San Francisco’s Most Famous Pot Brand Accused Of Fraud, Millions In Kickbacks
A representative for Cookies declined to comment
The Bay Area’s most famous cannabis brand has been accused of fraud and orchestrating millions of dollars of financial kickbacks to its executives, according to a pair of lawsuits filed earlier this year.
The executives of Cookies, a pot brand founded by Bay Area rapper Berner, were accused of “self-dealing” and using the famous pot brand to “bully others into paying them millions of dollars in personal benefits and kickbacks,” according to a lawsuit filed by a group of Cookies investors in February in Los Angeles Superior Court.
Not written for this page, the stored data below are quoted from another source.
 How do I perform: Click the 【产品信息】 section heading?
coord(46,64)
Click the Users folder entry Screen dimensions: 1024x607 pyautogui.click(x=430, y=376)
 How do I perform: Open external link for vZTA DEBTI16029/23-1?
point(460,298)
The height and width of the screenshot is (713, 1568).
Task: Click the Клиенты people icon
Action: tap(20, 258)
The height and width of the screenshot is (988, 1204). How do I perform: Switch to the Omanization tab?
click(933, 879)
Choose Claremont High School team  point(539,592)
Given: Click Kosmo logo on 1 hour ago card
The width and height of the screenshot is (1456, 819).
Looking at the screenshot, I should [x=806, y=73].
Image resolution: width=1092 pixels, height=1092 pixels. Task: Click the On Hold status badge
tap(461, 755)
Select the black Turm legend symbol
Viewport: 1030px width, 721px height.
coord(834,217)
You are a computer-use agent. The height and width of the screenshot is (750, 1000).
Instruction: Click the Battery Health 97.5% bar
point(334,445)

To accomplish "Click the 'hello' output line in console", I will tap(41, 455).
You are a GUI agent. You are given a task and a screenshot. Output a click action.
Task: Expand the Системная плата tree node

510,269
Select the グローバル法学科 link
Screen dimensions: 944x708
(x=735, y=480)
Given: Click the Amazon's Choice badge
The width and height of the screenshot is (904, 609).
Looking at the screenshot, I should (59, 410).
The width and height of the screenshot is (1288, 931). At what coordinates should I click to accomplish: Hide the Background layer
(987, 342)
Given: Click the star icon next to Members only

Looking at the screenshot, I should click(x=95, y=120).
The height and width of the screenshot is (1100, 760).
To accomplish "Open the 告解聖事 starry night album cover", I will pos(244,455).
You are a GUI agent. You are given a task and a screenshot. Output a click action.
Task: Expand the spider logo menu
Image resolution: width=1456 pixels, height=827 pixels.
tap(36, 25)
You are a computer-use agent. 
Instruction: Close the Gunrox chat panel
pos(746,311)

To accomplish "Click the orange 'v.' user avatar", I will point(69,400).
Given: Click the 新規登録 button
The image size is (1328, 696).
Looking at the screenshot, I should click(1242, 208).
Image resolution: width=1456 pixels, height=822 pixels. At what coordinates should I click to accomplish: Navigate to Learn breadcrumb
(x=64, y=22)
A second Los Angeles lawsuit filed in early January by a different group of business partners accused Cookies executives of negotiating kickbacks on the sale of millions of dollars of delta-8 THC vape pens.
Berner, whose legal name is Gilbert Anthony Milam Jr., defended himself in an Instagram video posted last week, claiming that lawsuits were filed by a group of “predatory investors” attempting to take his company from him. Berner is currently the CEO of Cookies.
“These guys have made extremely false, harmful, damaging claims about myself that are completely just not true. And I really look forward to the day in court that we can prove that these claims are false,” Milam said.